David G. Wiseman

Death Watch on Wall Street

This really happened, long ago in the early Seventies, at a stock
brokerage house that has long since been merged or bought out or
eaten by the larger sharks.

We had a pair of IBM 370/155's (1 mip, 1Mb mainframes) to run the
business applications of the brokerage house.  When plug-compatible
memory and plug-compatible disk drives came along, we were one of the
first shops east of the Rockies to install both.  All at once, no
trials, no testing, no phased cutover.  Over a weekend, all of the
memory and all of the disk drives were removed and the OEM parts cabled
in. This was the vendor's first installation outside California, and
there were a few bugs that needed to be found that were being
found at the customer site.

As the bugs were being found, system reliability declined, and the
discetionary parts of the workload were shed -- no programmer jobs
were run until the daily batch processing was complete. If bug-shooting
took a while, the programmers sat around .... or we went out to drink
lunch (as we knew that we wouldn't have to perform any more useful
work that day). The reliability was a concern to the programmers,
as there was a rule that had been made in the great Wall Street
backoffice crunch of the late Sixties, that any brokerage that did not
process its daily work for so many days would be out of business.
If the processing did not get completed, we would lose our jobs.
Hence, a certain amount of gallows humor . . .

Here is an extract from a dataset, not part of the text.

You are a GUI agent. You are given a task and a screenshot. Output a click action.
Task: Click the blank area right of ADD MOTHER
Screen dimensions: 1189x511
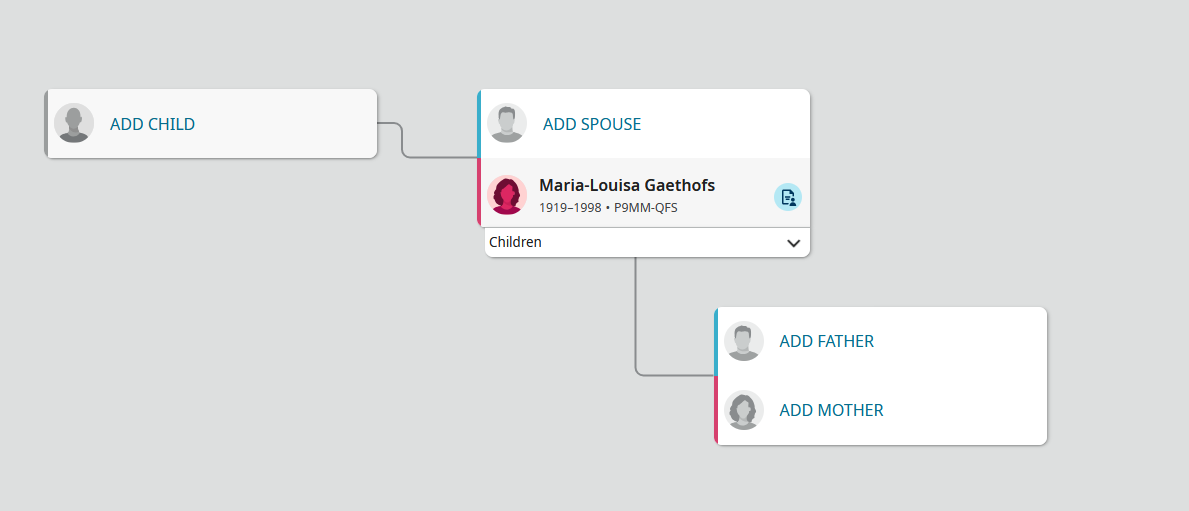click(970, 410)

One morning, on my way into work, I stopped at the local head shop (a
common business in the early seventies) and picked up a black candle.
If we weren't going to have any system availability, we might at least
have an altar .... With the knack for ceremony that only programmers
with untested code can muster, we stuck the candle in someone's ashtray
and placed it unlit on top of the 1403 printer (q.v.) that had been placed
with a card reader in a utility room next to the "programmer's area"
as a way to keep the unwashed hordes out of the machine room and the
production areas. When we had figured out that the daily cycle from
the day before was still processing, we headed out early to drink lunch.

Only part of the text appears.